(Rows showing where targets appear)
>>
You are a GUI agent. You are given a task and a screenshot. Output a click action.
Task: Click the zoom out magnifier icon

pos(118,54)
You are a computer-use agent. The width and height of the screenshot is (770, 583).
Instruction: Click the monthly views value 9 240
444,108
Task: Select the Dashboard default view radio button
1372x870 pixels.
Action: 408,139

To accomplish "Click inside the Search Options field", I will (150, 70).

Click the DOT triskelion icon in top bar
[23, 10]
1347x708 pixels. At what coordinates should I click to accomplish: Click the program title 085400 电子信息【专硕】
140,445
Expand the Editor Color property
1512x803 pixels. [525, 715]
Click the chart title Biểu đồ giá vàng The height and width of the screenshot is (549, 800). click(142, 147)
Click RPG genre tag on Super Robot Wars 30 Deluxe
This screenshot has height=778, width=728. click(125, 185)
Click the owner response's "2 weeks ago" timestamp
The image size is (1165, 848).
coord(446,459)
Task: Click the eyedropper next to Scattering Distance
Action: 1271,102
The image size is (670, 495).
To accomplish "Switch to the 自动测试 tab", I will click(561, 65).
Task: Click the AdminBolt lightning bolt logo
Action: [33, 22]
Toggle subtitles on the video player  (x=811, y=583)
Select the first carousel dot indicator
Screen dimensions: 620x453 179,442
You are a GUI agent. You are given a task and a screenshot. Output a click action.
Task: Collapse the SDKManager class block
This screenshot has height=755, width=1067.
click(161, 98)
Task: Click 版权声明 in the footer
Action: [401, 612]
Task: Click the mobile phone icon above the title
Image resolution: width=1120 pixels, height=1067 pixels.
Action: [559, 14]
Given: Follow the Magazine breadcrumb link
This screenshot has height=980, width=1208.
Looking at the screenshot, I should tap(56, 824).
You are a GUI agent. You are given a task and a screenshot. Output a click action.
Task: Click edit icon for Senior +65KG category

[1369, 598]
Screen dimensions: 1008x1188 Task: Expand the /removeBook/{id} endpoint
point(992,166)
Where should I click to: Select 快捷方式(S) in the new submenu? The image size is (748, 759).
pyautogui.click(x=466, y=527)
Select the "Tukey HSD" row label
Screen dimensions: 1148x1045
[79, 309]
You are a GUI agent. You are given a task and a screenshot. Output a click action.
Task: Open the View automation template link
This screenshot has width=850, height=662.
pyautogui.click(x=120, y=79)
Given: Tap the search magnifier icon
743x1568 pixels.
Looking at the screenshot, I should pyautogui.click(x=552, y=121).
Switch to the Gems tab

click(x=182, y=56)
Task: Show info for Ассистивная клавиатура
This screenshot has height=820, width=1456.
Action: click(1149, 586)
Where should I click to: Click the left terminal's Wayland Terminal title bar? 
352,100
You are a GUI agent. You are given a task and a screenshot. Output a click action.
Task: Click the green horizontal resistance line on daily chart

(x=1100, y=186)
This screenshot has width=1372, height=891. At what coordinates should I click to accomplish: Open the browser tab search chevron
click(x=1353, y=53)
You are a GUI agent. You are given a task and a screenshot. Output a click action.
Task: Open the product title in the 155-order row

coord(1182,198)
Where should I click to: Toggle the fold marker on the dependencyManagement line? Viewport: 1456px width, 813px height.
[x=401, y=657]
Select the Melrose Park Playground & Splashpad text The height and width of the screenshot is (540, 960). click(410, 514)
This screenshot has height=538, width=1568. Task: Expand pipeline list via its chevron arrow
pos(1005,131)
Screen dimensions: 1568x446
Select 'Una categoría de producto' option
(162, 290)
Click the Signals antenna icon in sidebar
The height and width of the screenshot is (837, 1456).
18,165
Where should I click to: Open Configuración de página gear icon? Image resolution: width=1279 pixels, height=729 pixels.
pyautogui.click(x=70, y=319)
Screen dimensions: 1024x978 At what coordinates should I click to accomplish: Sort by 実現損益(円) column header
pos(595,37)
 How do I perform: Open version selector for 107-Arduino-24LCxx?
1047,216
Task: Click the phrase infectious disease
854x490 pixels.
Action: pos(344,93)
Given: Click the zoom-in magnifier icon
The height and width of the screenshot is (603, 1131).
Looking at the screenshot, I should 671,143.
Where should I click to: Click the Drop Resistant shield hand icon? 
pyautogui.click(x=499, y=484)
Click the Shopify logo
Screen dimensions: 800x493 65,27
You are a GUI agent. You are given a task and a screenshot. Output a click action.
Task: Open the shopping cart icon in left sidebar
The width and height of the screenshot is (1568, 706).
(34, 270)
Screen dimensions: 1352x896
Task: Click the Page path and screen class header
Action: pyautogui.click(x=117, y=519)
<<
What you need to do: Convert the records above into a JSON list of strings, one string per line, leaving out any blank lines.

Task answer:
[
  "You are a GUI agent. You are given a task and a screenshot. Output a click action.",
  "Task: Click the zoom out magnifier icon",
  "pos(118,54)",
  "You are a computer-use agent. The width and height of the screenshot is (770, 583).",
  "Instruction: Click the monthly views value 9 240",
  "444,108",
  "Task: Select the Dashboard default view radio button",
  "1372x870 pixels.",
  "Action: 408,139",
  "To accomplish \"Click inside the Search Options field\", I will (150, 70).",
  "Click the DOT triskelion icon in top bar",
  "[23, 10]",
  "1347x708 pixels. At what coordinates should I click to accomplish: Click the program title 085400 电子信息【专硕】",
  "140,445",
  "Expand the Editor Color property",
  "1512x803 pixels. [525, 715]",
  "Click the chart title Biểu đồ giá vàng The height and width of the screenshot is (549, 800). click(142, 147)",
  "Click RPG genre tag on Super Robot Wars 30 Deluxe",
  "This screenshot has height=778, width=728. click(125, 185)",
  "Click the owner response's \"2 weeks ago\" timestamp",
  "The image size is (1165, 848).",
  "coord(446,459)",
  "Task: Click the eyedropper next to Scattering Distance",
  "Action: 1271,102",
  "The image size is (670, 495).",
  "To accomplish \"Switch to the 自动测试 tab\", I will click(561, 65).",
  "Task: Click the AdminBolt lightning bolt logo",
  "Action: [33, 22]",
  "Toggle subtitles on the video player  (x=811, y=583)",
  "Select the first carousel dot indicator",
  "Screen dimensions: 620x453 179,442",
  "You are a GUI agent. You are given a task and a screenshot. Output a click action.",
  "Task: Collapse the SDKManager class block",
  "This screenshot has height=755, width=1067.",
  "click(161, 98)",
  "Task: Click 版权声明 in the footer",
  "Action: [401, 612]",
  "Task: Click the mobile phone icon above the title",
  "Image resolution: width=1120 pixels, height=1067 pixels.",
  "Action: [559, 14]",
  "Given: Follow the Magazine breadcrumb link",
  "This screenshot has height=980, width=1208.",
  "Looking at the screenshot, I should tap(56, 824).",
  "You are a GUI agent. You are given a task and a screenshot. Output a click action.",
  "Task: Click edit icon for Senior +65KG category",
  "[1369, 598]",
  "Screen dimensions: 1008x1188 Task: Expand the /removeBook/{id} endpoint",
  "point(992,166)",
  "Where should I click to: Select 快捷方式(S) in the new submenu? The image size is (748, 759).",
  "pyautogui.click(x=466, y=527)",
  "Select the \"Tukey HSD\" row label",
  "Screen dimensions: 1148x1045",
  "[79, 309]",
  "You are a GUI agent. You are given a task and a screenshot. Output a click action.",
  "Task: Open the View automation template link",
  "This screenshot has width=850, height=662.",
  "pyautogui.click(x=120, y=79)",
  "Given: Tap the search magnifier icon",
  "743x1568 pixels.",
  "Looking at the screenshot, I should pyautogui.click(x=552, y=121).",
  "Switch to the Gems tab",
  "click(x=182, y=56)",
  "Task: Show info for Ассистивная клавиатура",
  "This screenshot has height=820, width=1456.",
  "Action: click(1149, 586)",
  "Where should I click to: Click the left terminal's Wayland Terminal title bar? ",
  "352,100",
  "You are a GUI agent. You are given a task and a screenshot. Output a click action.",
  "Task: Click the green horizontal resistance line on daily chart",
  "(x=1100, y=186)",
  "This screenshot has width=1372, height=891. At what coordinates should I click to accomplish: Open the browser tab search chevron",
  "click(x=1353, y=53)",
  "You are a GUI agent. You are given a task and a screenshot. Output a click action.",
  "Task: Open the product title in the 155-order row",
  "coord(1182,198)",
  "Where should I click to: Toggle the fold marker on the dependencyManagement line? Viewport: 1456px width, 813px height.",
  "[x=401, y=657]",
  "Select the Melrose Park Playground & Splashpad text The height and width of the screenshot is (540, 960). click(410, 514)",
  "This screenshot has height=538, width=1568. Task: Expand pipeline list via its chevron arrow",
  "pos(1005,131)",
  "Screen dimensions: 1568x446",
  "Select 'Una categoría de producto' option",
  "(162, 290)",
  "Click the Signals antenna icon in sidebar",
  "The height and width of the screenshot is (837, 1456).",
  "18,165",
  "Where should I click to: Open Configuración de página gear icon? Image resolution: width=1279 pixels, height=729 pixels.",
  "pyautogui.click(x=70, y=319)",
  "Screen dimensions: 1024x978 At what coordinates should I click to accomplish: Sort by 実現損益(円) column header",
  "pos(595,37)",
  " How do I perform: Open version selector for 107-Arduino-24LCxx?",
  "1047,216",
  "Task: Click the phrase infectious disease",
  "854x490 pixels.",
  "Action: pos(344,93)",
  "Given: Click the zoom-in magnifier icon",
  "The height and width of the screenshot is (603, 1131).",
  "Looking at the screenshot, I should 671,143.",
  "Where should I click to: Click the Drop Resistant shield hand icon? ",
  "pyautogui.click(x=499, y=484)",
  "Click the Shopify logo",
  "Screen dimensions: 800x493 65,27",
  "You are a GUI agent. You are given a task and a screenshot. Output a click action.",
  "Task: Open the shopping cart icon in left sidebar",
  "The width and height of the screenshot is (1568, 706).",
  "(34, 270)",
  "Screen dimensions: 1352x896",
  "Task: Click the Page path and screen class header",
  "Action: pyautogui.click(x=117, y=519)"
]